-- START --

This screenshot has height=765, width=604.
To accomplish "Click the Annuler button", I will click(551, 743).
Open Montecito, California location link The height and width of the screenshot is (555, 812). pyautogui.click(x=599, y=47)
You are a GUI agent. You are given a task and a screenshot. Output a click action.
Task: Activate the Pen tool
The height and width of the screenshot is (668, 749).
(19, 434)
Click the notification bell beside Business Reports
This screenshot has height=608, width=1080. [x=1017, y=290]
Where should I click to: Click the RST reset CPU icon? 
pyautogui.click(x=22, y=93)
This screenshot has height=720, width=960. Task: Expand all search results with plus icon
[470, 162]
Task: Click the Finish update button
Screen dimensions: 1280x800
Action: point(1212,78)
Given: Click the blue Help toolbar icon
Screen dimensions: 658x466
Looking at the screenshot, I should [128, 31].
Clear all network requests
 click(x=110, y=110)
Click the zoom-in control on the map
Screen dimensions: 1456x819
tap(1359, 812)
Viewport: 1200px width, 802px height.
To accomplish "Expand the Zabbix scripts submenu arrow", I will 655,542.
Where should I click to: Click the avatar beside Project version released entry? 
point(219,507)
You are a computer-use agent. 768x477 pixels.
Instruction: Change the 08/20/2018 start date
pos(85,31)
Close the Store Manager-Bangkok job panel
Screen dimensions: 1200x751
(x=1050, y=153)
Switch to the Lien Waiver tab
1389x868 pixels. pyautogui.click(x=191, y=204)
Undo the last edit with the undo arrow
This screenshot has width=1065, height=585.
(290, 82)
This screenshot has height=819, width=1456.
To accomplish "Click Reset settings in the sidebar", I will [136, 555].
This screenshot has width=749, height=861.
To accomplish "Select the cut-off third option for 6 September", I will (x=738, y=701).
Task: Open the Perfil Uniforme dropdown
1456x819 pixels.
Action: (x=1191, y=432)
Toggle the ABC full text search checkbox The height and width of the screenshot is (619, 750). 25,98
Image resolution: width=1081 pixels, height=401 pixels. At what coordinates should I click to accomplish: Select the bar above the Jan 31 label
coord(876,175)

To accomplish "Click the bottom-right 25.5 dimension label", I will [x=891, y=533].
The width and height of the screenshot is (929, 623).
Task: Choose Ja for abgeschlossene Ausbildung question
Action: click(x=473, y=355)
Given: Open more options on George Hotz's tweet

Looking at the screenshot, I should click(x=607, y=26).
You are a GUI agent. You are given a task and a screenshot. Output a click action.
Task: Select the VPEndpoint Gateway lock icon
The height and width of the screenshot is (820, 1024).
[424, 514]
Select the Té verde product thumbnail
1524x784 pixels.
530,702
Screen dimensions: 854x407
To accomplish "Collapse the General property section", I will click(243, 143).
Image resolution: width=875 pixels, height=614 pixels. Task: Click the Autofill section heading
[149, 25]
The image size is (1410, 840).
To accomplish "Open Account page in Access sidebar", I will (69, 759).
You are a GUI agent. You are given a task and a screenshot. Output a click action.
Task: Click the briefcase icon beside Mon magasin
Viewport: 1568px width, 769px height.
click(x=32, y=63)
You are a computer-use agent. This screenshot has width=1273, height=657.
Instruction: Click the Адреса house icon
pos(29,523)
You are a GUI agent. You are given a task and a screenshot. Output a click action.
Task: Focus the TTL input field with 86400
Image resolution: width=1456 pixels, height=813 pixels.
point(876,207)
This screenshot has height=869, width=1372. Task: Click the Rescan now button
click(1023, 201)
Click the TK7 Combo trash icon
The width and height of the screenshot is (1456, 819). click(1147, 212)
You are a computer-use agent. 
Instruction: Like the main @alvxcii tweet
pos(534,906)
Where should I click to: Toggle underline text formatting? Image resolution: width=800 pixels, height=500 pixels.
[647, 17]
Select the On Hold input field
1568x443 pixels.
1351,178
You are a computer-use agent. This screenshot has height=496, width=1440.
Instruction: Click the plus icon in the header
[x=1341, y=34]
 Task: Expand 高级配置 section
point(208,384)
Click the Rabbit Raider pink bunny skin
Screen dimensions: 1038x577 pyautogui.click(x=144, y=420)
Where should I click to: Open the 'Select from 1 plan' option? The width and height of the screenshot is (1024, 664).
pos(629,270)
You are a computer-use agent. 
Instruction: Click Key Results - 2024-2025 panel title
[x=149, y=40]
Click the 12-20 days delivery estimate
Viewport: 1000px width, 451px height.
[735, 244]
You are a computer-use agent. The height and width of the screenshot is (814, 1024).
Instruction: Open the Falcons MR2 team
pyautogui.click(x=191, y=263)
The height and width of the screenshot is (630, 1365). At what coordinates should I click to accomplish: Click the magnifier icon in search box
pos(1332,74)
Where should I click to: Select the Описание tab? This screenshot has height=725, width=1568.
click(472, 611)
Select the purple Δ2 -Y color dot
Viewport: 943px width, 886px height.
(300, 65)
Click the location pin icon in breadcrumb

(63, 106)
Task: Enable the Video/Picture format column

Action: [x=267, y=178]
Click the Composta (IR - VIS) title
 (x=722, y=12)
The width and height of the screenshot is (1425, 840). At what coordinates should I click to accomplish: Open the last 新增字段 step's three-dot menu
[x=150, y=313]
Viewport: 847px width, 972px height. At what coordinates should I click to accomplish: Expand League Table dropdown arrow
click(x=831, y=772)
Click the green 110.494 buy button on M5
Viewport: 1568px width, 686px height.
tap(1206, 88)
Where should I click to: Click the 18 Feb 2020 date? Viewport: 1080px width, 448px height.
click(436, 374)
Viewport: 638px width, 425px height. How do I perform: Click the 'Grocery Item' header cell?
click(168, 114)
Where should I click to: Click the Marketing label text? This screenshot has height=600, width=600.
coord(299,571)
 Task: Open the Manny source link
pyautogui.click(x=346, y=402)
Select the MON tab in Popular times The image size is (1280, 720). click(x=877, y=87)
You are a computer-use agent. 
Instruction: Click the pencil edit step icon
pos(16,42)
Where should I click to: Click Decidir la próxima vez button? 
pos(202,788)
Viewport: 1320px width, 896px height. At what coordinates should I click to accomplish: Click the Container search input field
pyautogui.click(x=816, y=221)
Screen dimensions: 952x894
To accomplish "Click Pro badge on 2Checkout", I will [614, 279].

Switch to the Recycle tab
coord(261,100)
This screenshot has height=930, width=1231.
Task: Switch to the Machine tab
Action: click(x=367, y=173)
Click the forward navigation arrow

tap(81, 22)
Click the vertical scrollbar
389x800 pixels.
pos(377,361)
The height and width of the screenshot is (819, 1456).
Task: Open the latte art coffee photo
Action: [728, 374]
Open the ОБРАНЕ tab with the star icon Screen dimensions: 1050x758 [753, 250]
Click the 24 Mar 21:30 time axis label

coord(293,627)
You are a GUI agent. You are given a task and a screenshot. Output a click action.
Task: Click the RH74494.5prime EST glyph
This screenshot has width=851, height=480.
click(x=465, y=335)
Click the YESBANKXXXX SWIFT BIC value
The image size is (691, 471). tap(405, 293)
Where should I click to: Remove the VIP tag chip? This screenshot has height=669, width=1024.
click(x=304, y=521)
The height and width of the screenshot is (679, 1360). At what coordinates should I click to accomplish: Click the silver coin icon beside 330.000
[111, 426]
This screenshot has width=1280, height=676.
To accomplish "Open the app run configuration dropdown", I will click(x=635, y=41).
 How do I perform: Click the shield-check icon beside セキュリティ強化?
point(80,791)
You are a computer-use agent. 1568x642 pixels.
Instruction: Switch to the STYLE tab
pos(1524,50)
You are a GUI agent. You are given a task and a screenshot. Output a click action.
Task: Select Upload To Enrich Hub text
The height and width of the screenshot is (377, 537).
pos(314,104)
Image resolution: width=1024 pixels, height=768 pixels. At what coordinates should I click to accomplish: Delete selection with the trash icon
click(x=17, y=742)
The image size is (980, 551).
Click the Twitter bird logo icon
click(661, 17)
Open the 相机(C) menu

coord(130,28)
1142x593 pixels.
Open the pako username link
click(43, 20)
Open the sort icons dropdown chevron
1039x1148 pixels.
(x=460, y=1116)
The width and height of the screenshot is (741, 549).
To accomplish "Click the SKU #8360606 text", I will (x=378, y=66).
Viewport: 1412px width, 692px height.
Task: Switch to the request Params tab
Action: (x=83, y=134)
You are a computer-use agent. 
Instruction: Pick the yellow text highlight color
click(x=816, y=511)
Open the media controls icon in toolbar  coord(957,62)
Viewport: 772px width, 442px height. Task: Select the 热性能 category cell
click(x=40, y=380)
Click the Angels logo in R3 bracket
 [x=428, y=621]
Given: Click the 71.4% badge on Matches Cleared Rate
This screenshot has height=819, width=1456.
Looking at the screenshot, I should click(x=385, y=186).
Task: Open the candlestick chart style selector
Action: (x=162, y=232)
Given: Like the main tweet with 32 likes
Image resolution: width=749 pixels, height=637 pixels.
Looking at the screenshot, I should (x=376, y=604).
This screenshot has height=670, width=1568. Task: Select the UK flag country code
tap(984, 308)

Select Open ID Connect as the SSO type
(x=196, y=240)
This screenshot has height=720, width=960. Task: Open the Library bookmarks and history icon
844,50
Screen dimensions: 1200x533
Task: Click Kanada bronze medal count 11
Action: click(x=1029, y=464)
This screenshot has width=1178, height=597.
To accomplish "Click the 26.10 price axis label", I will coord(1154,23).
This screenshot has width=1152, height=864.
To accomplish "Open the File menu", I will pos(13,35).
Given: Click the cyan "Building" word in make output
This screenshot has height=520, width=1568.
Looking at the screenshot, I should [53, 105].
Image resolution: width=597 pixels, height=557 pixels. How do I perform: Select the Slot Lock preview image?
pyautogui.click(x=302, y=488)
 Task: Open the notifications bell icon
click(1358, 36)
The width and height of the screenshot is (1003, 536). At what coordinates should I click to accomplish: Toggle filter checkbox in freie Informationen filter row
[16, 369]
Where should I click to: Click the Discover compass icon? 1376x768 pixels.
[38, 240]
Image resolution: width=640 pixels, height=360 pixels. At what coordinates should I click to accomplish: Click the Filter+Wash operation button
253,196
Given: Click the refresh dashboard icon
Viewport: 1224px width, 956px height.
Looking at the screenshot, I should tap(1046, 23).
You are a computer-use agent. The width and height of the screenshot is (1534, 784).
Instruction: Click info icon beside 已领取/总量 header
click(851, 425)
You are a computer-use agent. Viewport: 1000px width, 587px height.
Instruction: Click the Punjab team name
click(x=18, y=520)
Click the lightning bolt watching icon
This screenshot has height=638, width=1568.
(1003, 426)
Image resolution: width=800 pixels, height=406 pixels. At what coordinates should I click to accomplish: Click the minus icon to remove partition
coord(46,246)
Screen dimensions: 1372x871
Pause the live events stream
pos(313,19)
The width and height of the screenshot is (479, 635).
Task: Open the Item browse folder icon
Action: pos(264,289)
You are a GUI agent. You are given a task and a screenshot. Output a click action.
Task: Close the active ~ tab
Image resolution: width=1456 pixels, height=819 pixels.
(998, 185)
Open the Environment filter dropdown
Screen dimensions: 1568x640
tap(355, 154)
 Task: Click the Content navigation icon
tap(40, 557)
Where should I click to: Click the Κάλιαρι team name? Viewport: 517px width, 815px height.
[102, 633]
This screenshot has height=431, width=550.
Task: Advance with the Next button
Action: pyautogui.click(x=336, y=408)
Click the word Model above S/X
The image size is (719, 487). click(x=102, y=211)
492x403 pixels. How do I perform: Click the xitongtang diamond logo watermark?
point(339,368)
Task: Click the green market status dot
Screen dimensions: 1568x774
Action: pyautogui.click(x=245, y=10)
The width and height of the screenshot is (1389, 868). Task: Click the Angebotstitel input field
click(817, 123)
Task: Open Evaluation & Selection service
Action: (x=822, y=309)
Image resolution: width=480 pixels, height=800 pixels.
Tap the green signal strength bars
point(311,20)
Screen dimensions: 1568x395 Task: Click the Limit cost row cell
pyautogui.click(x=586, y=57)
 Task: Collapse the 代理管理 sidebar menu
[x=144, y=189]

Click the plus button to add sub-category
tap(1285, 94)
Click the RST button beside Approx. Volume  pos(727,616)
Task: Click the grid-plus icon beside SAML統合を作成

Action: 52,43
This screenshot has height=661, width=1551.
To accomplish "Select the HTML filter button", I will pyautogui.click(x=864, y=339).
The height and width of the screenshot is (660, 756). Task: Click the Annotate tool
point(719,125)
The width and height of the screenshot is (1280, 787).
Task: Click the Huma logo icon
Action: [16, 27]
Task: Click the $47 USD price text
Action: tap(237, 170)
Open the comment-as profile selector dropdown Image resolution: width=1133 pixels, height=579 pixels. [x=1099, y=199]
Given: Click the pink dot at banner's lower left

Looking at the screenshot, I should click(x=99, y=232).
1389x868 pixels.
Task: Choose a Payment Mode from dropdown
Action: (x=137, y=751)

-- END --

■ WHAT THIS TASK INVOLVES
Rewrite the lines of the listing from the one containing "has height=496, width=1440." through the one containing "Screen dimensions: 1038x577", inclusive, changing "header" to "top toolbar" and leaving everything else as it is.

■ THE REPLY
You are a computer-use agent. This screenshot has height=496, width=1440.
Instruction: Click the plus icon in the top toolbar
[x=1341, y=34]
 Task: Expand 高级配置 section
point(208,384)
Click the Rabbit Raider pink bunny skin
Screen dimensions: 1038x577 pyautogui.click(x=144, y=420)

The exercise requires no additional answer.